Remember the ticking time bomb scenario, the vignette that every torture apologist brandished like a lay down misère? You’ve got someone in custody and the bastard’s gloating about another imminent attack. Why, it’d be downright immoral not to insert bamboo slivers under his fingernails!
Well, now we have a real life test case. The Washington Post reports that Scott Roeder, the man accused of shooting abortion provider Dr George Tiller, has called AP from his gaol cell to warn that more killings were in train:
“I know there are many other similar events planned around the country as long as abortion remains legal,” Roeder said. When asked by the AP what he meant and if he was referring to another shooting, he refused to elaborate further.
As TPM notes:
That means we have a suspect in custody who has admitted to having knowledge of specific terrorist attacks planned for the future. In order to thwart those alleged plots, we need more information from Roeder — information he doesn’t seem likely to give up voluntarily. By the logic of the ticking time-bomb scenario, we should be waterboarding Roeder already — or at least banging his head against the wall.
The TPM folks contacted some of the more notorious demagogues (Cheney, Charles Krauthammer, Rich Lowry, etc) who, in the context of the War on Terror, regularly trotted out outlandish 24 scenarios to justify “enhanced interrogation”. Do they now want to get medieval on Roeder?
No, not so much, it seems.
Remarkably, Roeder hasn’t even been charged with national security offenses, even though he seems to fit every textbook definition of a domestic terrorist.
As a Salon blogger points out, the relevant law runs like this:
As used in this chapter… (5) the term “domestic terrorism” means activities that — (A) involve acts dangerous to human life that are a violation of the criminal laws of the United States or of any State; (B) appear to be intended — (i) to intimidate or coerce a civilian population; (ii) to influence the policy of a government by intimidation or coercion; or (iii) to affect the conduct of a government by mass destruction, assassination, or kidnapping; and (C) occur primarily within the territorial jurisdiction of the United States.

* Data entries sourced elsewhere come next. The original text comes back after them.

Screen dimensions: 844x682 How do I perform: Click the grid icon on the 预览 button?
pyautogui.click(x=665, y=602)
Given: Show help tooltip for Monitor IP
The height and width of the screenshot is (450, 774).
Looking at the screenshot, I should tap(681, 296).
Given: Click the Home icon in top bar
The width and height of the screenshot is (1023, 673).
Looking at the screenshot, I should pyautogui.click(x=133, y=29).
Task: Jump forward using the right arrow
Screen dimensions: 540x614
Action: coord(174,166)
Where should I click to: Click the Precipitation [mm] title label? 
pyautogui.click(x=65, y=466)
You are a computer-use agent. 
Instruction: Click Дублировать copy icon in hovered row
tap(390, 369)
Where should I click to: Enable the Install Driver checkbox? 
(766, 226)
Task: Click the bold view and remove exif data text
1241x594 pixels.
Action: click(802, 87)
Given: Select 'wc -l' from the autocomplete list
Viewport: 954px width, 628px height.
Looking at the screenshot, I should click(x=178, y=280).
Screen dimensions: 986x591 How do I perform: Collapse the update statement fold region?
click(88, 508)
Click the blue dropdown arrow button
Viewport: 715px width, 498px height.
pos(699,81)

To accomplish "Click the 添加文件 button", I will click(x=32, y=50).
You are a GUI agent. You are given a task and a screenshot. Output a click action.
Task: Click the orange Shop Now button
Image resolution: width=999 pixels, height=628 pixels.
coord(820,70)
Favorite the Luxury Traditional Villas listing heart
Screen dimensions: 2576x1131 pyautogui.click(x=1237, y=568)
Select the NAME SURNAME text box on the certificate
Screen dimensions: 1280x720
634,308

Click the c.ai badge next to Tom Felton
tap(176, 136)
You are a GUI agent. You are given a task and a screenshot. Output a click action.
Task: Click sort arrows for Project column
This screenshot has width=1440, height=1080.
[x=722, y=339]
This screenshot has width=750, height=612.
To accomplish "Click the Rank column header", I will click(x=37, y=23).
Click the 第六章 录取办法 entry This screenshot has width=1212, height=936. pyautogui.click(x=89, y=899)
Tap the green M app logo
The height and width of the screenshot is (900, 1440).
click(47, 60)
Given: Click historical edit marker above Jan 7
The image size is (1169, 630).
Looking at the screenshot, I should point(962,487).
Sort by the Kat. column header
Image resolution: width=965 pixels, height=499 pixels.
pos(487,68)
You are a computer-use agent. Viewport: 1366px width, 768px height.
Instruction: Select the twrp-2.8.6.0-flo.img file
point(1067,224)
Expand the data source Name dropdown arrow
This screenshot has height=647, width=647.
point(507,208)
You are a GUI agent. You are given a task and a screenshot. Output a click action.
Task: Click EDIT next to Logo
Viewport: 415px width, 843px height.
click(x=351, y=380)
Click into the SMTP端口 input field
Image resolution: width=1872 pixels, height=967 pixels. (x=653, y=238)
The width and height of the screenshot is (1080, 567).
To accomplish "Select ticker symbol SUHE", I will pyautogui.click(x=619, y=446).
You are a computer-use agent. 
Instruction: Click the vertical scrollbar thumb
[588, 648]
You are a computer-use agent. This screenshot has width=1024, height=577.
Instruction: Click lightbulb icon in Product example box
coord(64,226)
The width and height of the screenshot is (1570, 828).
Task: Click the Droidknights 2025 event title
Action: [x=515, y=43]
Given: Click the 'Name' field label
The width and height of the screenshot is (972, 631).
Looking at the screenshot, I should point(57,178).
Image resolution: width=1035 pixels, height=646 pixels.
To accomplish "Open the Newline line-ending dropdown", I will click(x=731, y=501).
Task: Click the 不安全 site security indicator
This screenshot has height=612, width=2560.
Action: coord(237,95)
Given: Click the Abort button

On the face of it, Scott Roeder ticks all of the boxes. He self-evidently wanted to intimidate the civilian population (George Tiller has, you might say, already been intimidated to death); as an anti-abortion campaigner, Roeder obviously sought to affect the conduct of the government.
Roeder faces no terrorism charges. Yet Abdulhakim Muhammad, who murdered a soldier the next day outside a recruiting centre in Arkansas, does.
What gives? Perhaps there’s some tricky legal distinction between the cases. But one rather suspects that prosecutors see more political mileage in talking terrorism about a Mohammed who kills GIs rather than a Scott who shoots abortionists.
Yet statistically US recruiting centers are far safer than abortion clinics, which have faced a steady drip of violence over the years. Wiki says:
In the US, violence directed toward abortion providers has killed at least nine people, including five doctors, two clinic employees, a security guard, and a clinic escort. […] According to statistics gathered by the National Abortion Federation (NAF), an organization of abortion providers, since 1977 in the United States and Canada, there have been 17 attempted murders, 383 death threats, 153 incidents of assault or battery, and 3 kidnappings committed against abortion providers.
In all likelihood, Roeder’s threats are the jailhouse bluster of a disturbed individual. But, given the record above, they might not be. And tick, tick, tick, tick.
So why aren’t the hairy-chested torture proponents amongst the punditocracy calling for Mr Roeder to be taken on a trip to the dark side? The optimistic answer is that, after everything that’s come out from Guantanamo, even Jack Bauer most devoted fanboys recognise torture as an abomination whatever the circumstances, that anyone, no matter what they’re accused of, deserves decent treatment and a fair trial, and that law enforcement should be able to investigate Roeder’s threats and take an appropriate response without resorting to depravities.
On the other hand, it could just be that the torture p-rn simply doesn’t generate the same frisson when there’s white people involved.